We conducted a retrospective case series enrolling children with acute respiratory infections or fever who were diagnosed to have novel H1N1 infection by reverse transcriptase polymerase chain reaction (RT-PCR) and admitted to one of six public hospitals in Buenos Aires. We compared numbers of admissions and deaths associated with the new H1N1 strain with age-matched children admitted with seasonal influenza in previous years.
Between May and July of 2009, 251 children were hospitalized in these six hospitals, doubling the number of admissions for influenza compared with previous influenza seasons. Of the hospitalized children, 19% were admitted to intensive care units, 17% required mechanical ventilation, and 5% died. The overall number of children that died was 10-fold higher than those seen in previous seasons. Most of the deaths were due to refractory hypoxia and many occurred in children younger than 1 year. Nine of the 13 children who died had underlying high risk medical conditions, such as asthma, chronic pulmonary disease and neurologic conditions.
When school resumed in the United States in September, H1N1 returned to our community, and subsequently spread to other regions of the country. Nearly identical to our findings in Buenos Aires, children were particularly affected with marked increases in clinic and emergency department visits and hospitalizations. Overall, the CDC has projected that nationally, through Jan. 16, 2010, there have been 57 million cases of novel H1N1 infections, more than 250,000 hospitalizations, and 11,670 deaths. The burden of the pandemic has been particularly great for those with underlying high risk medical conditions such as asthma, cardiopulmonary disease and immunosuppression.
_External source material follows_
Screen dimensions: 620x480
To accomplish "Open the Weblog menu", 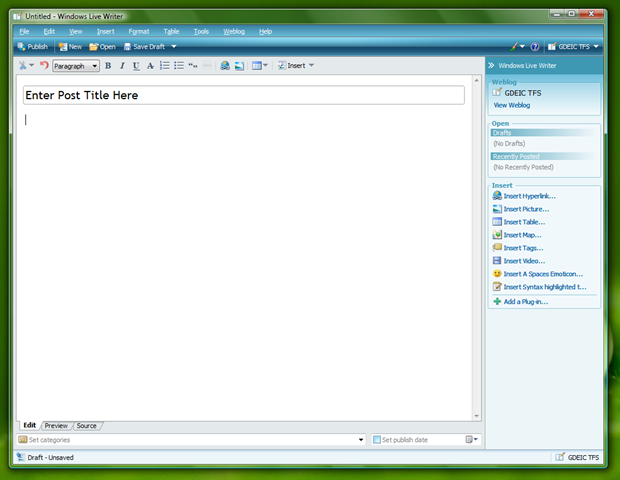I will click(234, 32).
The second lesson to be learned from this pandemic is that both the pandemic strain and the usual seasonal strains are formidable pediatric pathogens, particularly in high risk children.
Vaccine development
Vaccine development was a high priority from the onset of the pandemic and once the viral seed strain was available to the manufacturers, vaccine production began. Capacity had been enhanced over the past several years through pandemic preparedness funding. However, the seed strains were difficult to derive and reached the manufacturers later than desired.
When the first vaccine strains were available, we began safety and immunogenicity studies through our NIH-funded Vaccine Treatment and Evaluation unit (VTEU), first in adults and then rapidly moving to children aged 6 months to 18 years in August. Several hundred trial participants were enrolled at each of the VTEU study sites and the vaccines were shown to be associated with few local or systemic adverse events. The reaction profiles were comparable to those of the seasonal vaccines, as would be expected since both the novel H1N1 and the seasonal vaccines are produced in exactly the same manner.
The third lesson of the pandemic was that pandemic preplanning had increased the capacity to produce influenza vaccine, but that the process needed to be further streamlined.
One of the most distressing aspects of the pandemic has been the lack of public acceptance of the safety of the vaccine. One potential reason for this distrust might have been the association with Guillain-Barre syndrome with the earlier swine vaccination program in 1976. Another reason could be media and Internet reports of adverse events temporally related to, but not causally related to the vaccine. The fourth lesson of the pandemic is that we need to better understand the reasons for vaccine refusal and how we might overcome these concerns.
The pandemic has reaffirmed that influenza is a serious disease and that the virus has an amazing ability to evolve. It has also shown us that influenza vaccines are safe and effective and that they should be used, while simultaneously working to improve surveillance and the speed of vaccine manufacture. Finally, the novel H1N1 will likely be incorporated into the seasonal vaccine for next season and recommended by the ACIP and AAP for universal administration to all children.
Kathryn M. Edwards, MD, is a Sarah H. Sell Professor of Pediatrics at Vanderbilt University Medical School in Nashville.